Risk-based Steering of New Process Technology Development | AIChE

Risk-based Steering of New Process Technology Development

Authors 

Huizenga, P. - Presenter, Shell Global Solutions International

For over 25 years we have had good experience with black box models, in our case special hybrids of artificial neural networks (ANN) and CG algorithms. The approach provides us with a very effective method to model the actual behavior of a process. Unrealistic assumptions and the search for an explanation why the theory is not confirmed in practice in this particular case are omitted. And above all, it is possible to investigate connections for which there is no usable theoretical approach yet.

Here are a few examples:

- When it came to the basis weight of recycled paper, our model was the fastest way to create a soft sensor.

- In multi-stage polymerization with extrusion, we predicted material properties such as notched impact strength with very high accuracy and were able to optimize the formulation from the first polymerization stage to the additives on the extruder in order to find the most cost-effective way to achieve the desired impact strength. Without the data-driven analysis, it would have been necessary to first understand the relationship between molecule structure and notched bar impact strength and then the relationship between formulation, process parameters and molecule structure.

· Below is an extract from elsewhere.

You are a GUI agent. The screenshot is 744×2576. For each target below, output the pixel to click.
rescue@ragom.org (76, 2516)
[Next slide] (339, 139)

- For a similar process, there was a viscosity soft sensor for the polymer based on a fairly good theoretical approach. After several years, however, he did not deliver correct values and no expert could be found who knew the model well enough and could adapt the calculation. The soft sensor was then replaced by a purely empirical model, which is constantly updated automatically with current data.

- During a combustion process, we were able to produce good NOx models even though the fuel consisted of a mixture of substances that was difficult to describe and unknown amounts of air flowed into the combustion chamber. We have made it possible to improve the efficiency and durability of the boiler through optimal air supply.

The producing Industry creates new valuable Products from raw materials, beside it generates a lot of Data. These Data combined with Process Knowledge and Laboratory Data give us the possibility to improve our process efficient to new limits.

The Grey-Box Approach provides us with a very effective and efficient method to improve a process or a process step.